» WORK ORDER: Which lines below contain the word "button"? Copy each of them.

■ ■ ■ ■

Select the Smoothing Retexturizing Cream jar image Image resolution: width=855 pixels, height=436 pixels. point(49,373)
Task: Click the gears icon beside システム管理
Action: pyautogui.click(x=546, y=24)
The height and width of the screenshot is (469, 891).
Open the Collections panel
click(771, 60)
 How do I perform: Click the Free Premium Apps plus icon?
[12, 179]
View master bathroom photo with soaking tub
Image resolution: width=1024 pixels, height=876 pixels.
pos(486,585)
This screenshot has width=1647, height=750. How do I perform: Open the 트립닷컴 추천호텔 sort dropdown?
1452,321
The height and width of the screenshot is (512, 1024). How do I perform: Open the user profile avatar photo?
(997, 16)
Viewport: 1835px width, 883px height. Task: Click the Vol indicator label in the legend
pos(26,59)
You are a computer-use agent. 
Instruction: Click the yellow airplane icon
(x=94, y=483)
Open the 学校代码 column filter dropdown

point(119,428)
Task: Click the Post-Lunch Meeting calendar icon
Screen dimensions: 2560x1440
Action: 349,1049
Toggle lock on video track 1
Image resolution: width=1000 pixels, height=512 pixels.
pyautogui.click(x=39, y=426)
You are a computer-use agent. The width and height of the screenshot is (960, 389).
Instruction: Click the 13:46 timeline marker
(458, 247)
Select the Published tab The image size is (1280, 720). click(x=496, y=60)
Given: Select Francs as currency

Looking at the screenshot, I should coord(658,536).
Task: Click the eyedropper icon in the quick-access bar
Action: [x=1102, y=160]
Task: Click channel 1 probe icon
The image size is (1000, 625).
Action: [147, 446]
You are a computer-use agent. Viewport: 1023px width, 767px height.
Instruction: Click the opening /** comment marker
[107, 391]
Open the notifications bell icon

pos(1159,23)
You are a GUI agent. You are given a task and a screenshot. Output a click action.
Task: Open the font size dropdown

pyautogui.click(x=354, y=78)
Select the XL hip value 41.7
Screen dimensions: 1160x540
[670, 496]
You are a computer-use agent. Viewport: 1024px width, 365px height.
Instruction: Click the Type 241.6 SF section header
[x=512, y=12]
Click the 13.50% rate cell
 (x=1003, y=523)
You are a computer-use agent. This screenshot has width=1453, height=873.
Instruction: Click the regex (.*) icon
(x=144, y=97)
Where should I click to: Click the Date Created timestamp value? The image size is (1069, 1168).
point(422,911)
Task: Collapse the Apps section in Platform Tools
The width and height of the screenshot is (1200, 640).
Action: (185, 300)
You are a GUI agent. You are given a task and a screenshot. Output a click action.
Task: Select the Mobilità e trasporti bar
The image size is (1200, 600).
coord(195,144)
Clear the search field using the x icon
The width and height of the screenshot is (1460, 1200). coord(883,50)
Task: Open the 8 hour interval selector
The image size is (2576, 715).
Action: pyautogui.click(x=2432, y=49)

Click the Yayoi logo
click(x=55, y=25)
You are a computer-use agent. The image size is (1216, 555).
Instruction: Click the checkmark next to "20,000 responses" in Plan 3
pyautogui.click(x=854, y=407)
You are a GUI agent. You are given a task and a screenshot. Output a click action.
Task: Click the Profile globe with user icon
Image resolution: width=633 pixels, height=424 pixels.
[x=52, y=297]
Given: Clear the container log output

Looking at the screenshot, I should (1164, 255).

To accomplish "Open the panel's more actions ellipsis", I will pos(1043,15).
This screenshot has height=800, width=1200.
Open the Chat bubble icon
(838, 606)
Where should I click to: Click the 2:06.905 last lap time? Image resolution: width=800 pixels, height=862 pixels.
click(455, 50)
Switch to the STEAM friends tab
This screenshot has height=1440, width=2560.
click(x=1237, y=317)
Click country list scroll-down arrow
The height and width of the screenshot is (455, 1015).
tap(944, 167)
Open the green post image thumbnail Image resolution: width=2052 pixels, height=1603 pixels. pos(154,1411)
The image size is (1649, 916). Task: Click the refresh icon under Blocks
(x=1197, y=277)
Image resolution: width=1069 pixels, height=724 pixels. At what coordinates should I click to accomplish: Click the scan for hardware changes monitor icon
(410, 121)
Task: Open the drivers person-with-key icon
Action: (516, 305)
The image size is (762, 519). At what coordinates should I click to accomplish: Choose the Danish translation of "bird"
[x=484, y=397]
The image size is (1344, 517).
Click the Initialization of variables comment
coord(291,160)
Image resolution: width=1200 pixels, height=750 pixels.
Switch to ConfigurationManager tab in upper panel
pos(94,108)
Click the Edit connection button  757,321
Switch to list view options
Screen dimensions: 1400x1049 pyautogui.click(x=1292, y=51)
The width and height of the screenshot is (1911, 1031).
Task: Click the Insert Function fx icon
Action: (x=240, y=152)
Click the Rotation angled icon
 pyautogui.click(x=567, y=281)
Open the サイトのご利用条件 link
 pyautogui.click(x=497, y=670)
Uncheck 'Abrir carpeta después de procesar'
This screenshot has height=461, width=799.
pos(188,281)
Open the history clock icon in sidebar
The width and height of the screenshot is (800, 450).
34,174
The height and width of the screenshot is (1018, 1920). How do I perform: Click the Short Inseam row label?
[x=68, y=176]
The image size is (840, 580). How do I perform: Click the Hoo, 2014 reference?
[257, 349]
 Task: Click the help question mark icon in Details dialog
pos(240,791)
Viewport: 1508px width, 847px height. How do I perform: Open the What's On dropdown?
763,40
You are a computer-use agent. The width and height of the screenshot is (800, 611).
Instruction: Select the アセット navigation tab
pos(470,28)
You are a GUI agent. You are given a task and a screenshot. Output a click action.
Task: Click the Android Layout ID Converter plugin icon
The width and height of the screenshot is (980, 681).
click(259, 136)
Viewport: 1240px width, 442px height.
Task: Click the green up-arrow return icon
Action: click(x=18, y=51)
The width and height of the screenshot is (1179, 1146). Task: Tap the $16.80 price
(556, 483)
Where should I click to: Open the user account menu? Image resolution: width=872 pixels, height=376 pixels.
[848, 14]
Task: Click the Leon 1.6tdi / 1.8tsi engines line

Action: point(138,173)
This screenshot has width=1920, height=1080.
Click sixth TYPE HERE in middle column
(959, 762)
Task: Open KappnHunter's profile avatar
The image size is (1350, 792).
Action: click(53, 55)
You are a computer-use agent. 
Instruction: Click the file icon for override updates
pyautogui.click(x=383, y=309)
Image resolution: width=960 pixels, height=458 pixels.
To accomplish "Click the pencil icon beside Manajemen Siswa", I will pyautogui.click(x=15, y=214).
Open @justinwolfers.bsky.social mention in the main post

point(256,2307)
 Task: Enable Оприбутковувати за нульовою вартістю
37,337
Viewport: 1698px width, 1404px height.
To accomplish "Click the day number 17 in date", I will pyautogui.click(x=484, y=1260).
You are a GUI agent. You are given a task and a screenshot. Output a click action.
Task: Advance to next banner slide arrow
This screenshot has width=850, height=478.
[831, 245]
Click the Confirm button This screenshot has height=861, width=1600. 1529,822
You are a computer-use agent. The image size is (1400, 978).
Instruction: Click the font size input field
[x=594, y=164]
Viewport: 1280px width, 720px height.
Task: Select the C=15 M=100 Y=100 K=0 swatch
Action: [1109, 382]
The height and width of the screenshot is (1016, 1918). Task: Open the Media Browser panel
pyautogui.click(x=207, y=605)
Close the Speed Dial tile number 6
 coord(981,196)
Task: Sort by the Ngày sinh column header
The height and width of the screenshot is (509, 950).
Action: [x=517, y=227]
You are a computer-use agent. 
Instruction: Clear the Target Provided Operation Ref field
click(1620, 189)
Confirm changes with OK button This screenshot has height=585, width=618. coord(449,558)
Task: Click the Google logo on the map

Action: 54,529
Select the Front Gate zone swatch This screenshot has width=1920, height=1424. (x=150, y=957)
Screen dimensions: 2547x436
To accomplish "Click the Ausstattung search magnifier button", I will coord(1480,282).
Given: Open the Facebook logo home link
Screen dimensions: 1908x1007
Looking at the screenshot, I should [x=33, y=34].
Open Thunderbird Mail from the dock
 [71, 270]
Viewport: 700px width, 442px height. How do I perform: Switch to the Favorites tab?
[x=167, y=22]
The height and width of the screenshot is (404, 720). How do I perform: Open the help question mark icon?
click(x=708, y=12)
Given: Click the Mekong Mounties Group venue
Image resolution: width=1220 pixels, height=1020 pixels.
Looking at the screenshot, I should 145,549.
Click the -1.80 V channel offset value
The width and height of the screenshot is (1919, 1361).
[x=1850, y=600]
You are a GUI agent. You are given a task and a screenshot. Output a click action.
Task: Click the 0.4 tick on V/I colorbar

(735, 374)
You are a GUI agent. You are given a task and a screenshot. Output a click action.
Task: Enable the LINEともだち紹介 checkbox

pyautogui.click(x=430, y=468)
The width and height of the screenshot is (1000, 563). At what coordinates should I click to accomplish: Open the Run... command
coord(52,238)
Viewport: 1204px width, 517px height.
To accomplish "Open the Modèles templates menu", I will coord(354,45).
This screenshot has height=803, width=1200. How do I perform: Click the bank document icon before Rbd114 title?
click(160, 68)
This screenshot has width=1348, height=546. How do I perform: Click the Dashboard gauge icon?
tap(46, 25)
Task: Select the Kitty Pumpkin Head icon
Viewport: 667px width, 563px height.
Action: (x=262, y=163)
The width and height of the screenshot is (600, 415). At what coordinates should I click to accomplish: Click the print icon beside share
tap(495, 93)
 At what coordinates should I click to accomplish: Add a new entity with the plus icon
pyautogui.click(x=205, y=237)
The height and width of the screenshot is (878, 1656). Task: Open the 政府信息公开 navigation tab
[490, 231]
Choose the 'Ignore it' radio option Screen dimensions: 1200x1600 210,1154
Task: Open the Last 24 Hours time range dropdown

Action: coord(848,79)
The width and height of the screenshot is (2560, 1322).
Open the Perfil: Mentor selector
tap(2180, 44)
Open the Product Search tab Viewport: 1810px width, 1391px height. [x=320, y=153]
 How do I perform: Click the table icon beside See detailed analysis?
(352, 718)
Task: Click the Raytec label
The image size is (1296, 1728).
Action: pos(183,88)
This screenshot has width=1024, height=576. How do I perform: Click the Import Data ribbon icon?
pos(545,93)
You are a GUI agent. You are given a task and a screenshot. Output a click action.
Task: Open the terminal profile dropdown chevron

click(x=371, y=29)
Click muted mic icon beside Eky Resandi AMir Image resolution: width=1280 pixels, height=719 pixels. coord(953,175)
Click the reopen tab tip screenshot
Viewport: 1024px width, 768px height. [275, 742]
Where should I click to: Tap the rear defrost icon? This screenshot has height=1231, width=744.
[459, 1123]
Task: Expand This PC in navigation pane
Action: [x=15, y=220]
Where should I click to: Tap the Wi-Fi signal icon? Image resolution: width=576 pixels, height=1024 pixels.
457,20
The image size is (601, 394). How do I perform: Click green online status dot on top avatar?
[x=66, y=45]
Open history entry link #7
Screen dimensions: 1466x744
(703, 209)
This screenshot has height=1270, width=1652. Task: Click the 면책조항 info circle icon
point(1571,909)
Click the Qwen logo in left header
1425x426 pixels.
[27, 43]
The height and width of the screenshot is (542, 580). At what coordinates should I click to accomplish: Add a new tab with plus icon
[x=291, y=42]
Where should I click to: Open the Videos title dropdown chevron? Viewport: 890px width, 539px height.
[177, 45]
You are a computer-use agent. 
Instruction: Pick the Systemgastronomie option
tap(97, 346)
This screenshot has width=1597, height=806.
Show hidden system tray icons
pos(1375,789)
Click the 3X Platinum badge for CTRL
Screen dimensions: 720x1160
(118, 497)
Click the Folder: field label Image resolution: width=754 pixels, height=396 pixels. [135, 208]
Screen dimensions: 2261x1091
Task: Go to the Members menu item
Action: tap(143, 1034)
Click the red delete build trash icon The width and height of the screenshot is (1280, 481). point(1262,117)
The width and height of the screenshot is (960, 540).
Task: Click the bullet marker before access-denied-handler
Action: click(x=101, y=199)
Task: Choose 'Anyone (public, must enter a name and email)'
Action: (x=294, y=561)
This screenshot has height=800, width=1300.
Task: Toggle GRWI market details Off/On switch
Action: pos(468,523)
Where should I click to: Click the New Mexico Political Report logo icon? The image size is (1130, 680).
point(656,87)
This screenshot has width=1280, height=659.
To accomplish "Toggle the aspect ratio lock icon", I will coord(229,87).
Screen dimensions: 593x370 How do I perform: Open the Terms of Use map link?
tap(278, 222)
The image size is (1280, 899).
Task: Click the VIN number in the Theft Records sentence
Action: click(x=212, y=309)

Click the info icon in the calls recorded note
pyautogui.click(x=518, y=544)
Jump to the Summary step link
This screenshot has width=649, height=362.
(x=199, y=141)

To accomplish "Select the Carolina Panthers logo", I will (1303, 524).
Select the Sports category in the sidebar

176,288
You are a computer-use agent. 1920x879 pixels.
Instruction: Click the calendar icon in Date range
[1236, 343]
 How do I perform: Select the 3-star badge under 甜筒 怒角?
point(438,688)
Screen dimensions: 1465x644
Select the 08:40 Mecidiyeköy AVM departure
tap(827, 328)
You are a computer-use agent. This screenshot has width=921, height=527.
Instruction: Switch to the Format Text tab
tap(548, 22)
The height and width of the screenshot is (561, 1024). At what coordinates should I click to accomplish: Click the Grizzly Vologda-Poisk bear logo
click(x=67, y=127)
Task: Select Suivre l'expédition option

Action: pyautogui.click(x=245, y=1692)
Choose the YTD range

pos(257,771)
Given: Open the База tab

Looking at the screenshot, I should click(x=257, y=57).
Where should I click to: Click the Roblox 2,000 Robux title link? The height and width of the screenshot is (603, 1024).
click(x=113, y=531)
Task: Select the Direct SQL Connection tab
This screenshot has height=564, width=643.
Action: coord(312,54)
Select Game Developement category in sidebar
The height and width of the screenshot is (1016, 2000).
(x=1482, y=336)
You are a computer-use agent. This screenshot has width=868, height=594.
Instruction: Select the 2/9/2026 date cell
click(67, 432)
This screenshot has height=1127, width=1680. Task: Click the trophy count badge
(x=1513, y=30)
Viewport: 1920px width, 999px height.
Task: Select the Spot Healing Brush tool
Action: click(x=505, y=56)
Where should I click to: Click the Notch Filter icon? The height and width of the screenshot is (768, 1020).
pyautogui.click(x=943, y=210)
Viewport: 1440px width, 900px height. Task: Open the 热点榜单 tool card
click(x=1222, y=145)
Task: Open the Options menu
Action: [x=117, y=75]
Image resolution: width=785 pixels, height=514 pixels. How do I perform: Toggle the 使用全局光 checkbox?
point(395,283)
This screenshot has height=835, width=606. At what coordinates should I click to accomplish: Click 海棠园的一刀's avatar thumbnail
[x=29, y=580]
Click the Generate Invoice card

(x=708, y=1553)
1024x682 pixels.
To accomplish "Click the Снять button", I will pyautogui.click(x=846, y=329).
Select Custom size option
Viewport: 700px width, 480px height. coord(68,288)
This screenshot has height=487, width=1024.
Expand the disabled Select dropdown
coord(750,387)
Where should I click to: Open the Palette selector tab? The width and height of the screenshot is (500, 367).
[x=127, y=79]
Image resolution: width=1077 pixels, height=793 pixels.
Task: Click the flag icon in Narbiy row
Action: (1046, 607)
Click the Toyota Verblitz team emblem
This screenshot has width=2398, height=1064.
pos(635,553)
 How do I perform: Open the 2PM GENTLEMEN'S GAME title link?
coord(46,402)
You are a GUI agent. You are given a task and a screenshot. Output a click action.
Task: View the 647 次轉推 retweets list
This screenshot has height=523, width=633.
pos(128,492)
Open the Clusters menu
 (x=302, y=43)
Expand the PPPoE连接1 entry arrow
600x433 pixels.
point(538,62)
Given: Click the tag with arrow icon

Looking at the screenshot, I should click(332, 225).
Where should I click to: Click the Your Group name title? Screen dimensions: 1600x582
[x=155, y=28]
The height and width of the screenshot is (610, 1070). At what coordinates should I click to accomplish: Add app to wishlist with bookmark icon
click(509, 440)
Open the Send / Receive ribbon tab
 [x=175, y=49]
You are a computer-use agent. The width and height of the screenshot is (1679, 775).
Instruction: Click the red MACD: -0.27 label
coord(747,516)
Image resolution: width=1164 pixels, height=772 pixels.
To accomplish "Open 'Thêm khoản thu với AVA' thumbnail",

■ ■ ■ ■

» ANSWER SPACE:
Click the Edit connection button  757,321
Click the Confirm button This screenshot has height=861, width=1600. 1529,822
Confirm changes with OK button This screenshot has height=585, width=618. coord(449,558)
To accomplish "Click the Ausstattung search magnifier button", I will coord(1480,282).
To accomplish "Click the Снять button", I will pyautogui.click(x=846, y=329).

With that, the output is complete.